*** Opening Exercise data ***

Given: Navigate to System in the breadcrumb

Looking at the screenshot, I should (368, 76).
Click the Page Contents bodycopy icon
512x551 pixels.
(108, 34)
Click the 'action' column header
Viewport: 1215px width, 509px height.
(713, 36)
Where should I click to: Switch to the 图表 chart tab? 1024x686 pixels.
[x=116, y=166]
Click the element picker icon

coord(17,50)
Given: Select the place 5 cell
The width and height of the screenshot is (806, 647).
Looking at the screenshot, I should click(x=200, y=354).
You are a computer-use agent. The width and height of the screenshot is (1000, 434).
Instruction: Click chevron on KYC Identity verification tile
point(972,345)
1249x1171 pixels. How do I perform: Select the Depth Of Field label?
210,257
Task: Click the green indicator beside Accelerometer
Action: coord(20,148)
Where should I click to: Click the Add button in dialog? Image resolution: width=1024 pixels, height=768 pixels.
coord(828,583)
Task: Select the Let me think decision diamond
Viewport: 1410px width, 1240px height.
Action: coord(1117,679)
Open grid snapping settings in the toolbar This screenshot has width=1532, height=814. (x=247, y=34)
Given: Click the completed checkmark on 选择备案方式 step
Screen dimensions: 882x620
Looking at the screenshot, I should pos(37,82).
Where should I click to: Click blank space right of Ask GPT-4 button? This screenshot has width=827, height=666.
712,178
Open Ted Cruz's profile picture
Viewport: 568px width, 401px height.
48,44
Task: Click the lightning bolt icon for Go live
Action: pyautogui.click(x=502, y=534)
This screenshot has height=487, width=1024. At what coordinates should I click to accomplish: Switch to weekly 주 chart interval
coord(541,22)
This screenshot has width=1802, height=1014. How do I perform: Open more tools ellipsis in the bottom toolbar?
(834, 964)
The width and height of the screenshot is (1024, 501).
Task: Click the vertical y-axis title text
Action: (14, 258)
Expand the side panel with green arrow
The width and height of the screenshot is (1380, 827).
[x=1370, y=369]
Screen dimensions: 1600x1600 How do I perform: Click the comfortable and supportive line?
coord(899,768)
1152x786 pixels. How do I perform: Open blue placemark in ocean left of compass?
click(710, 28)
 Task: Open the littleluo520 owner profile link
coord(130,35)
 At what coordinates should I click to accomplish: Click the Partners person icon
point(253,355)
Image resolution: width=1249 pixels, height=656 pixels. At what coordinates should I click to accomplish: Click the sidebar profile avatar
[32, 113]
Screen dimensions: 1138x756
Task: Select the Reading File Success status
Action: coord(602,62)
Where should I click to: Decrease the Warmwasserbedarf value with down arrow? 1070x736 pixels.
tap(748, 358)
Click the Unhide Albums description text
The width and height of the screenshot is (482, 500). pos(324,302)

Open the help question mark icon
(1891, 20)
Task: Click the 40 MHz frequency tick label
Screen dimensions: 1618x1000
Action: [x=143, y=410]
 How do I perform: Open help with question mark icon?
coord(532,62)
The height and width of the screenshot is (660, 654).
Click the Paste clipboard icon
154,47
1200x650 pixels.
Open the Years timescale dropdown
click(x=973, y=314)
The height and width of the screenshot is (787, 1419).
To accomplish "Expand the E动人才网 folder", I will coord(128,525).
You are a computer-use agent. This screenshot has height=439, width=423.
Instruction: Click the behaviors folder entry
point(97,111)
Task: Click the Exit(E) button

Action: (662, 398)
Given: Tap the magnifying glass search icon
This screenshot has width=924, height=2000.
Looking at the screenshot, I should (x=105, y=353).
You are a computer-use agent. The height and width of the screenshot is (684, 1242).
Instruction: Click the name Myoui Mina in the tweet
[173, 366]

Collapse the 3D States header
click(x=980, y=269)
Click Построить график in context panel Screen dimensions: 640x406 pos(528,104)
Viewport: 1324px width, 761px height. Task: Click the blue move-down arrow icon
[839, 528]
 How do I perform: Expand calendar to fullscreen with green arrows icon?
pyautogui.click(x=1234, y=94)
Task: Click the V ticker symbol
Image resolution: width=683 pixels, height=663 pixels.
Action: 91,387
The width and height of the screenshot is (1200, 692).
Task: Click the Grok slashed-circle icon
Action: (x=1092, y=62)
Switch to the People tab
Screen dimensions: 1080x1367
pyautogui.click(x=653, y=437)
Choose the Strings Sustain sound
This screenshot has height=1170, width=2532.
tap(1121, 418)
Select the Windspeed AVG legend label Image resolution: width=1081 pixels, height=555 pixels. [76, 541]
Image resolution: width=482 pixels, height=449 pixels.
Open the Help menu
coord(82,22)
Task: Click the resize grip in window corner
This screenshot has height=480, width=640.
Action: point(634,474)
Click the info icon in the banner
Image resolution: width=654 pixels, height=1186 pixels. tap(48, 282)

*** Closing Exercise data ***

# Work instructions
Repeat the entire listing above without changing a word.

# Task response
Given: Navigate to System in the breadcrumb

Looking at the screenshot, I should (368, 76).
Click the Page Contents bodycopy icon
512x551 pixels.
(108, 34)
Click the 'action' column header
Viewport: 1215px width, 509px height.
(713, 36)
Where should I click to: Switch to the 图表 chart tab? 1024x686 pixels.
[x=116, y=166]
Click the element picker icon

coord(17,50)
Given: Select the place 5 cell
The width and height of the screenshot is (806, 647).
Looking at the screenshot, I should click(x=200, y=354).
You are a computer-use agent. The width and height of the screenshot is (1000, 434).
Instruction: Click chevron on KYC Identity verification tile
point(972,345)
1249x1171 pixels. How do I perform: Select the Depth Of Field label?
210,257
Task: Click the green indicator beside Accelerometer
Action: coord(20,148)
Where should I click to: Click the Add button in dialog? Image resolution: width=1024 pixels, height=768 pixels.
coord(828,583)
Task: Select the Let me think decision diamond
Viewport: 1410px width, 1240px height.
Action: coord(1117,679)
Open grid snapping settings in the toolbar This screenshot has width=1532, height=814. (x=247, y=34)
Given: Click the completed checkmark on 选择备案方式 step
Screen dimensions: 882x620
Looking at the screenshot, I should pos(37,82).
Where should I click to: Click blank space right of Ask GPT-4 button? This screenshot has width=827, height=666.
712,178
Open Ted Cruz's profile picture
Viewport: 568px width, 401px height.
48,44
Task: Click the lightning bolt icon for Go live
Action: pyautogui.click(x=502, y=534)
This screenshot has height=487, width=1024. At what coordinates should I click to accomplish: Switch to weekly 주 chart interval
coord(541,22)
This screenshot has width=1802, height=1014. How do I perform: Open more tools ellipsis in the bottom toolbar?
(834, 964)
The width and height of the screenshot is (1024, 501).
Task: Click the vertical y-axis title text
Action: (14, 258)
Expand the side panel with green arrow
The width and height of the screenshot is (1380, 827).
[x=1370, y=369]
Screen dimensions: 1600x1600 How do I perform: Click the comfortable and supportive line?
coord(899,768)
1152x786 pixels. How do I perform: Open blue placemark in ocean left of compass?
click(710, 28)
 Task: Open the littleluo520 owner profile link
coord(130,35)
 At what coordinates should I click to accomplish: Click the Partners person icon
point(253,355)
Image resolution: width=1249 pixels, height=656 pixels. At what coordinates should I click to accomplish: Click the sidebar profile avatar
[32, 113]
Screen dimensions: 1138x756
Task: Select the Reading File Success status
Action: coord(602,62)
Where should I click to: Decrease the Warmwasserbedarf value with down arrow? 1070x736 pixels.
tap(748, 358)
Click the Unhide Albums description text
The width and height of the screenshot is (482, 500). pos(324,302)

Open the help question mark icon
(1891, 20)
Task: Click the 40 MHz frequency tick label
Screen dimensions: 1618x1000
Action: [x=143, y=410]
 How do I perform: Open help with question mark icon?
coord(532,62)
The height and width of the screenshot is (660, 654).
Click the Paste clipboard icon
154,47
1200x650 pixels.
Open the Years timescale dropdown
click(x=973, y=314)
The height and width of the screenshot is (787, 1419).
To accomplish "Expand the E动人才网 folder", I will coord(128,525).
You are a computer-use agent. This screenshot has height=439, width=423.
Instruction: Click the behaviors folder entry
point(97,111)
Task: Click the Exit(E) button

Action: (662, 398)
Given: Tap the magnifying glass search icon
This screenshot has width=924, height=2000.
Looking at the screenshot, I should (x=105, y=353).
You are a computer-use agent. The height and width of the screenshot is (684, 1242).
Instruction: Click the name Myoui Mina in the tweet
[173, 366]

Collapse the 3D States header
click(x=980, y=269)
Click Построить график in context panel Screen dimensions: 640x406 pos(528,104)
Viewport: 1324px width, 761px height. Task: Click the blue move-down arrow icon
[839, 528]
 How do I perform: Expand calendar to fullscreen with green arrows icon?
pyautogui.click(x=1234, y=94)
Task: Click the V ticker symbol
Image resolution: width=683 pixels, height=663 pixels.
Action: 91,387
The width and height of the screenshot is (1200, 692).
Task: Click the Grok slashed-circle icon
Action: (x=1092, y=62)
Switch to the People tab
Screen dimensions: 1080x1367
pyautogui.click(x=653, y=437)
Choose the Strings Sustain sound
This screenshot has height=1170, width=2532.
tap(1121, 418)
Select the Windspeed AVG legend label Image resolution: width=1081 pixels, height=555 pixels. [76, 541]
Image resolution: width=482 pixels, height=449 pixels.
Open the Help menu
coord(82,22)
Task: Click the resize grip in window corner
This screenshot has height=480, width=640.
Action: point(634,474)
Click the info icon in the banner
Image resolution: width=654 pixels, height=1186 pixels. tap(48, 282)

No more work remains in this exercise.